Park-level BGW management deserves a TON of praise for how they've been maintaining control and utilizing that power to better the park. The headwinds they've been overcoming for years now are wild.
What's wild to me is UP not seeing the benefits that BGW is seeing and still choosing the pull autonomy away from parks.
 
What's wild to me is UP not seeing the benefits that BGW is seeing and still choosing the pull autonomy away from parks.

My understanding is that, throughout the mid-2010s, the majority of the chain's Design & Engineering institutional knowledge and experience ended up largely centralized in Orlando and Williamsburg. Orlando as a power-center of design for the chain makes sense, but my impression is that Williamsburg likely retained so much talent during the centralization efforts due to the size and success of BGW in comparison to the other remote parks, the strong, senior leadership in Williamsburg's engineering department at the time (namely Larry Giles and Suzy Cheely), and the need for a team to handle the chain's remote, non-flagship projects. Oscar's Wacky Taxi at SPP and Wave Breaker at SWSA are both remote projects that, from what I understand, were lead by Williamsburg-based folks during this period.

BGW's ability to retain control over their cap-ex is only possible, in my assessment, because we ended up with one of the centers of power on-property. I'd love to say that United Parks should just turn control back over to the other parks' local leadership to make decisions that make sense for their specific, unique market positioning, audiences, etc, but the unfortunate reality is that, in many cases, from what I understand, in-house teams to turn power back over to simply don't exist anymore at the majority of the chain's properties—and attempting to rebuild such experience from scratch is almost certainly a pipedream sadly.
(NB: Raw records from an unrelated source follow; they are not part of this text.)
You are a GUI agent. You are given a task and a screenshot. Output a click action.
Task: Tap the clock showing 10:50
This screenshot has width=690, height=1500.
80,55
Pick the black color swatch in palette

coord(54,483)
It is gloriously ironic that the remote, Williamsburg-based, B-team within United Parks has been delivering stronger products, producing better returns, and completing projects on-time unlike the A-team folks down in Orlando though, right? To be fair to Orlando though, if you're a strong, competent design and engineering employee at United Parks headquarters, you're almost certainly constantly applying for better paying jobs in better environments working on more exciting projects at just about any of United's regional competitors. Given the type of ship United runs, holding onto tallent in Orlando is almost certainly impossible.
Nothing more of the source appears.